C’est pourquoi la plupart des juges des pays d’Europe qui s’étaient pourtant dotés d’une constitution écrite au XIXe et au début du XXe siècle n’ont pas suivi la démarche de la Cour suprême des États-Unis et de son arrêt fondateur Marbury v. Madison. Il n’était donc pas envisageable qu’en dehors d’une habilitation expresse de la constitution formelle, les juges européens opèrent un contrôle de la constitutionnalité de la loi.
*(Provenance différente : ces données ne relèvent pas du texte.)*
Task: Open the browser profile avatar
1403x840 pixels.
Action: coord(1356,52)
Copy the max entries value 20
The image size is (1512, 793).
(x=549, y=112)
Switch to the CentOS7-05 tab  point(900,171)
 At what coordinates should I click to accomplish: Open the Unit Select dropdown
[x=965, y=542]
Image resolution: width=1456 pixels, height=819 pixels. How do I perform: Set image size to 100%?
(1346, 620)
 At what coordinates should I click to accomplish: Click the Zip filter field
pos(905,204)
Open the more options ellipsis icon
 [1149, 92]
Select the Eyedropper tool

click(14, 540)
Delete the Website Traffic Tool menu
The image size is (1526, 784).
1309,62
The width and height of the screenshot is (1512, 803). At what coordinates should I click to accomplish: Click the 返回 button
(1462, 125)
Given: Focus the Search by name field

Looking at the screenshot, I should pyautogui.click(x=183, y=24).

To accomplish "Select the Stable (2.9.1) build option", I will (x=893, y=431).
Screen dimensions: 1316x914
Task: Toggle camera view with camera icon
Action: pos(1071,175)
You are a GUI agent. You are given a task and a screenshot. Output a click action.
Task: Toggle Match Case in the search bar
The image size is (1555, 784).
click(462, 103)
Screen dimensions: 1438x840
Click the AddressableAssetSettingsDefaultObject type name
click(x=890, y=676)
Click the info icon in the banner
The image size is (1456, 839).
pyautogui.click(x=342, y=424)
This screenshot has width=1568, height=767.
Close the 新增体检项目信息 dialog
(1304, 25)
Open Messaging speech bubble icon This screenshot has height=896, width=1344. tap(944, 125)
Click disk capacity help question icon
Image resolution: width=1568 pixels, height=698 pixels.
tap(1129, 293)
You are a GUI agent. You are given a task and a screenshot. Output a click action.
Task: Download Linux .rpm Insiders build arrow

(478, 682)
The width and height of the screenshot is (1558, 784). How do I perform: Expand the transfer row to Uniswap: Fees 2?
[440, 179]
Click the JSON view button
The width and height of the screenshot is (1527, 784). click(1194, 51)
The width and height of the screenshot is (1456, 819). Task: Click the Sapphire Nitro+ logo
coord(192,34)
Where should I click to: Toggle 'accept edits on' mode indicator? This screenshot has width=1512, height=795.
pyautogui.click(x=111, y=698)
Sous l’influence du grand juriste et théoricien autrichien Hans Kelsen (qui a notamment théorisé la « pyramide des normes »), certains États européens vont alors inventer et pratiquer un autre type de contrôle de la constitutionnalité des lois, confié ici non pas aux tribunaux ordinaires, mais à une juridiction spécifique, c’est-à-dire spécifiquement chargée d’exercer ce contrôle. Dans cette hypothèse, le contentieux de la constitutionnalité des lois est séparé des contentieux ordinaires.
Pour Kelsen, le droit fonctionne selon un système pyramidal, au sommet duquel se trouve la constitution, « norme fondamentale » d’où découlent toutes les autres normes juridiques. A ses yeux, la garantie de la constitution repose sur la possibilité de censurer les actes qui lui sont contraires. Cette sanction doit être juridique et non pas politique. C’est ce que Hans Kelsen a appelé la « garantie juridictionnelle de la constitution ».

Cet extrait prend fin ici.